With an ever-increasing number of in vitro methods available to the pain researcher, the identification of nociceptors often relies on cellular characterization, such as size or biochemical markers, rather than functional definitions. For example, all small-diameter, capsaicin-sensitive DRG neurons (that is, those that either express the capsaicin receptor TRPV1 or respond to application of capsaicin) are sometimes considered as nociceptors. The reliability of biochemical targets, such as TRPV1, to act as nociceptor markers is discussed below.
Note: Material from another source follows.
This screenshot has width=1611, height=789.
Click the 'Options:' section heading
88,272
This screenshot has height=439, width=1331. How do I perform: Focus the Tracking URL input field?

Visceral Pain is Different from Non-Visceral Pain
The ability to identify the source (spatial location) of cutaneous pain is excellent, and the ability to identify that of joint and muscle pain is generally good; in contrast, visceral pain is diffuse in character and poorly localized. Two factors contribute to this difference. First, relative to non-visceral structures, the viscera are sparsely innervated. It is estimated that fewer than seven percent of spinal afferents in the DRG project to the viscera [see (1
)], and only a fraction of these convey input to the central nervous system that will be perceived. This sparse innervation is compensated for in the spinal cord, where visceral terminations arborize widely over several spinal segments and even to the contralateral spinal cord (11
). Second, spinal neurons that receive visceral input also receive convergent input from skin or deeper structures (including other viscera), producing referred pain. For example, cardiac pain (angina) is typically referred to the left arm and shoulder (but skin, joint, or muscle pain is not referred from shoulder to heart). In addition, whereas pain can be evoked from virtually all non-visceral structures, parenchymous viscera (e.g., liver and pancreas) do not give rise to pain unless the organ is inflamed or the organ capsule is distorted, for example by a tumor. Finally, visceral pain is commonly associated with greater emotional valence and exaggerated autonomic reflexes, although the former is a central phenomenon not to be confused with nociception.